This collection contains 37 business and personal letters that Virgil Cornish received during his time as a steward at the Hartford Retreat for the Insane in the mid-1800s. Family members and other concerned parties contacted the institution from towns in Connecticut and from cities such as Baltimore, Philadelphia, and New York. The majority of the letters concern payments for the treatment and housing of individuals. Many writers noted dollar amounts (for payments originally enclosed with the letters), reflecting the cost of mental health care at the Retreat between 1846 and 1857.
Correspondents often requested news of and favors for patients, and sometimes requested that Cornish forward clothing and other gifts. On one occasion, Hugh Robinson informed Cornish of the death of Gertrude Hudson, the sister of a Hartford Retreat patient (September 2, 1851). A few letters reflect the institution's daily work, including an W. W. Anderson's apology for declining a job at the retreat's dining hall (October 16, 1852). The collection also includes a small number of personal letters (or business letters with personal content), including one by Cornish's friend Henry R. Angus, who offered to deliver letters to Cornish's son in California during a journey to San Francisco (October 29, 1852).
Virgil Cornish was born in Connecticut on July 27, 1798, and worked as a steward at the Hartford Retreat for the Insane in Hartford, Connecticut, in the 1840s and 1850s. Cornish oversaw many of the institution's financial affairs and frequently received bill payments from patients' family members. He and his first wife, Chloe Holcomb, had two children: Virgil Dwight (1822-1857) and Joel (1827-1846). Chloe Holcomb Cornish died on November 23, 1837; Cornish married Miranda Wilcox (née Hillyer) on June 20, 1839, and later lived in New Britain, Connecticut. He died in Tariffville, Connecticut, on October 20, 1884.
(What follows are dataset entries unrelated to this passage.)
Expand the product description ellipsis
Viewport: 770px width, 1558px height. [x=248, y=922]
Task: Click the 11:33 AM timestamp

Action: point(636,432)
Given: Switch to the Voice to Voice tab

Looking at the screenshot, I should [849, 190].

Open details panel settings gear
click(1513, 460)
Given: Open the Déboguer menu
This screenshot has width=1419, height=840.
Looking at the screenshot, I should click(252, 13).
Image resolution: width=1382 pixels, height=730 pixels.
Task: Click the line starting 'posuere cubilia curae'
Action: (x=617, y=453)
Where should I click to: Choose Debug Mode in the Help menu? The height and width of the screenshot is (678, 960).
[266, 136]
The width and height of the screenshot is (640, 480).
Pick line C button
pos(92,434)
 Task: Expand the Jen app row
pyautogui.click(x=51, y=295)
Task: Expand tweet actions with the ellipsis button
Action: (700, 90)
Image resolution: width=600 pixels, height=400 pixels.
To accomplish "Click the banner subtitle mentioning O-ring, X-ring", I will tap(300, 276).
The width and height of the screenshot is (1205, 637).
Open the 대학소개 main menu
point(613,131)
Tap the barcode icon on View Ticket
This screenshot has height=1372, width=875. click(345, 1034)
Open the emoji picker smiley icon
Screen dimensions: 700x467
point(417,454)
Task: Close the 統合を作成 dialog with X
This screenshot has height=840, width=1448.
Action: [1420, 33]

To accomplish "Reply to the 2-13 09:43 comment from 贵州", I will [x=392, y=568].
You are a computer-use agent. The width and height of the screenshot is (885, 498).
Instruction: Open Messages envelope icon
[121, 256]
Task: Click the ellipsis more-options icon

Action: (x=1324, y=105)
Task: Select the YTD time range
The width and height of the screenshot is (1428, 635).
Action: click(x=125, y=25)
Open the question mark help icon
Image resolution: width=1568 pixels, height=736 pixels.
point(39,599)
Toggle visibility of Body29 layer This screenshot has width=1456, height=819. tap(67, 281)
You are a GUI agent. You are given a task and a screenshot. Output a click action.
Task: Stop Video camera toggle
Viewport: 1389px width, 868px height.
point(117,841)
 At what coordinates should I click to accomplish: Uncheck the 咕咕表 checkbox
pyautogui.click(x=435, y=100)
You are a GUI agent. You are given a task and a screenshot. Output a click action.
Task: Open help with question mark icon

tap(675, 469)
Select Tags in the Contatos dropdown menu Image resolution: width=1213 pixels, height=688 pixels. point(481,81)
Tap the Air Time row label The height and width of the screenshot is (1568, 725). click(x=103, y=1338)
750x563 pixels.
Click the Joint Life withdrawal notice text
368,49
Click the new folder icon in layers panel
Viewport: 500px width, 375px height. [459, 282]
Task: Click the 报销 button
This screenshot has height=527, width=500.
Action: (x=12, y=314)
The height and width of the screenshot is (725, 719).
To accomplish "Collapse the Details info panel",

The Connecticut Retreat for the Insane was founded in 1822 and began to admit patients the following year; it was renamed the Hartford Retreat for the Insane in 1841. During Cornish's time as steward, the institution's head doctor was a man named Butler. The Hartford Retreat for the Insane later changed its name to the Institute of Living and officially became part of the Hartford Hospital in 1994.